Does anyone know where the invoking user's login name is stored and how to access it from a rc.d script?


----------



## kpa (Dec 15, 2018)

I believe it's only stored in the console message buffer so you might be out of luck here unless there's some method of accessing that buffer from a userland program.

You won't get the username that way because the shutdown process is started asynchronously via shutdown(8) and is actually controlled by init(8) from that on and there is no concept of user name when the shut down process is running.


----------



## T-Daemon (Dec 15, 2018)

If I'am not mistaken, the FreeBSD security event auditing could generate user shutdown logs.

Chapter 16. Security Event Auditing

16.1 Synopsis


> After reading this chapter, you will know:
> How to configure event auditing on FreeBSD for users and  processes.


16.2. Key Terms


> record: an audit log entry describing a security event. Records contain a record event type, information on the subject (user) performing the action, date and time information, information on any objects or arguments, and a success or failure condition. ....

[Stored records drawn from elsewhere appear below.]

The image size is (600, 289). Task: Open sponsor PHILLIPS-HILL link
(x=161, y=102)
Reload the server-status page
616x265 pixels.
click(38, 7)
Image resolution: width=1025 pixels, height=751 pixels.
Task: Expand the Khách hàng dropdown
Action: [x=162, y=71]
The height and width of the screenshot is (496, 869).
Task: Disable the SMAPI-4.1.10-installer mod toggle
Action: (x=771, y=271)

Table 16.3.1. Default Audit Event Classes



Class Name

Description

Action

ex

exec

Audit program execution. Auditing of command line arguments and environmental variables is controlled via audit_control(5) using the argv and envv parameters to the policy setting.


----------



## ralphbsz (Dec 15, 2018)

I fear your basic problem is that shutdown can only be done by root.  I haven't looked at the shutdown source code for how that is implemented; the traditional technique is to check that the effective user ID is zero, or that the current process is a member of a certain group (commonly 0, wheel, or operator).  So either the real human who typed the command that caused the shutdown (somewhat indirectly, perhaps through your updown.sh script) was logged in as root (meaning: typed root's password into a login prompt, or used ssh to log in directly to the root account, perhaps using an ssh key if you allow that), or they used su or sudo to get there.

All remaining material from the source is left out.